MLB statistics (through September 23, 2026)
- Win–loss record: 5–3
- Earned run average: 3.20
- Strikeouts: 87
- Stats at Baseball Reference

Teams
- San Diego Padres (2025–present);

= David Morgan (baseball) =

American baseball player (born 1999)

David Scott Morgan (born October 26, 1999) is an American professional baseball pitcher for the San Diego Padres of Major League Baseball (MLB). He made his MLB debut in 2025.

==Career==
Morgan attended Mission Viejo High School and played college baseball at Orange Coast College and Hope International University. After going undrafted in the 2022 Major League Baseball draft, he signed with the San Diego Padres as a free agent. He made his professional debut with the Arizona Complex League Padres, posting a 3.00 ERA with four strikeouts over three games. Morgan split the 2023 campaign between the Low-A Lake Elsinore Storm and the High-A Fort Wayne TinCaps. In 28 games for the two affiliates, he compiled a 4-3 record and 3.83 ERA with 46 strikeouts. He split the 2024 season between Fort Wayne and the Double-A San Antonio Missions, totaling a 5.04 ERA with 63 strikeouts in 40 games.

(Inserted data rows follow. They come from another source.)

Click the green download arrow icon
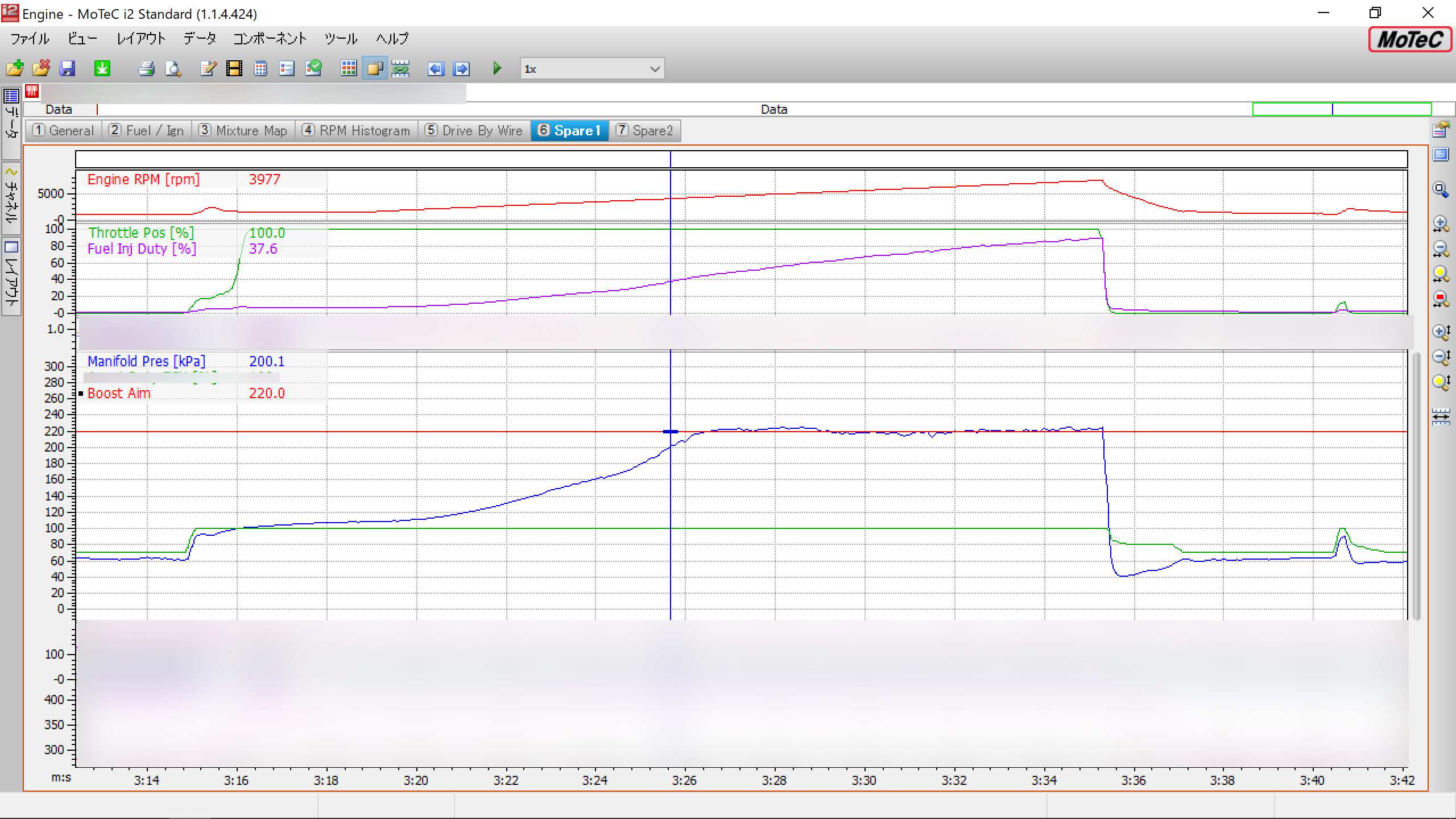Screen dimensions: 1456x819 102,69
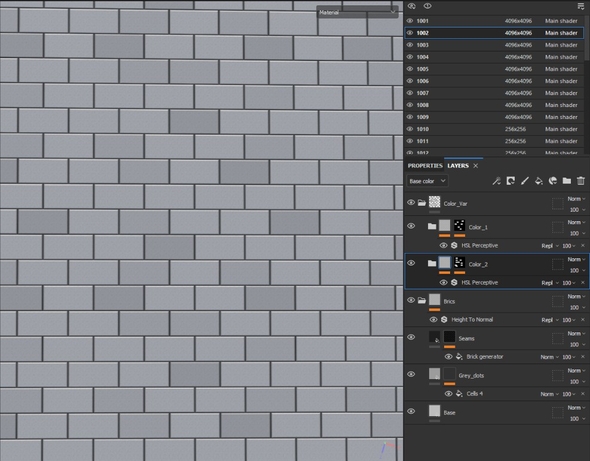The width and height of the screenshot is (590, 461).
Task: Close the LAYERS tab
Action: click(476, 166)
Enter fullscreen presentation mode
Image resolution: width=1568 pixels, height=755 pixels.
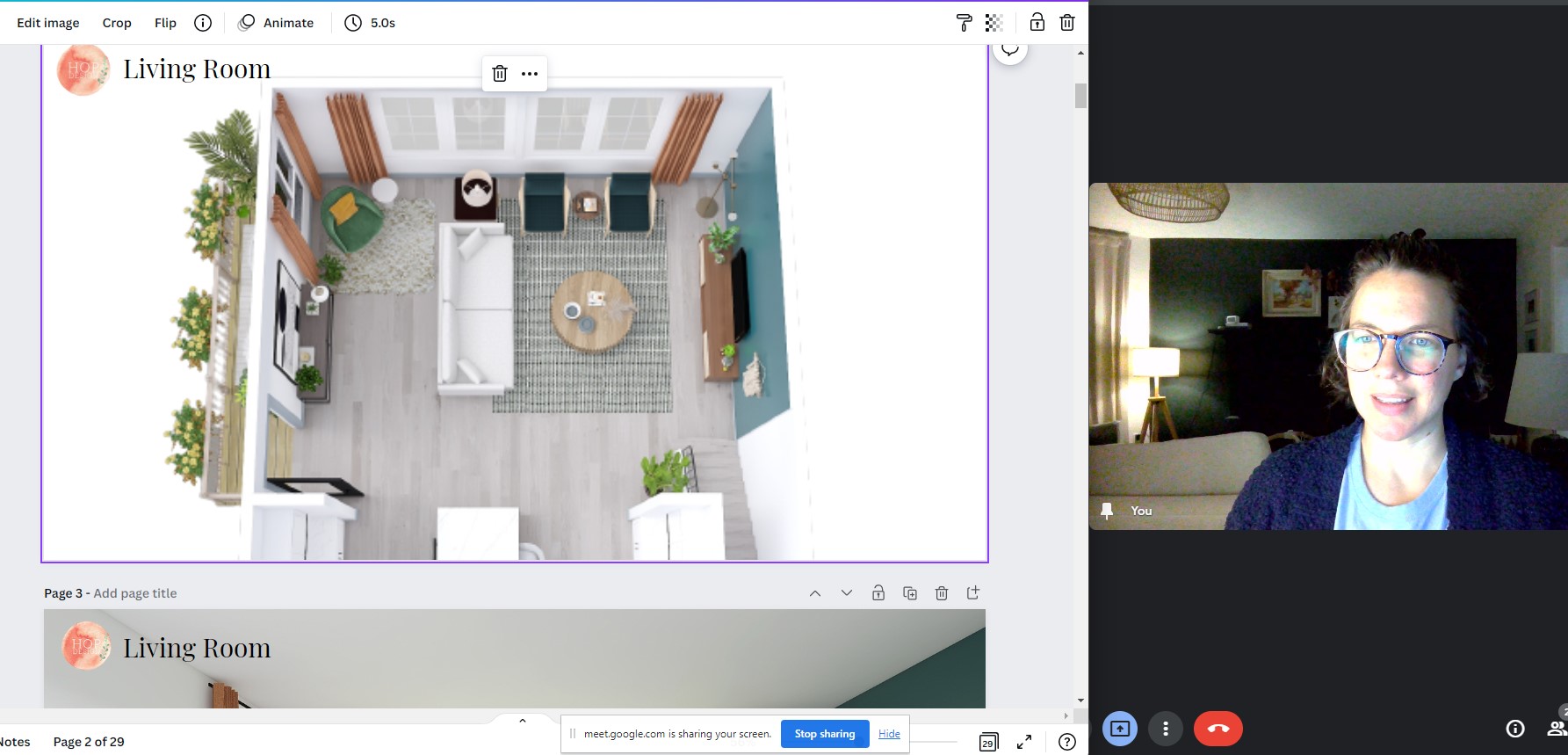[1024, 743]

To begin the 2025 season, Morgan was assigned to Double-A San Antonio, posting a 3.12 ERA with 19 strikeouts in seven appearances. On April 27, 2025, Morgan was selected to the 40-man roster and promoted to the major leagues for the first time. On May 4, he was optioned to the Triple–A El Paso Chihuahuas without making an appearance, becoming a phantom ballplayer. On May 25, Morgan was recalled to San Diego, and the next day, he made his major league debut against the Miami Marlins. On July 6, he made his first career start against the Texas Rangers, pitching 1 1/3 innings and allowing one earned run in a no-decision. On July 12, Morgan recorded his first career win, tossing a scoreless inning of relief against the Philadelphia Phillies.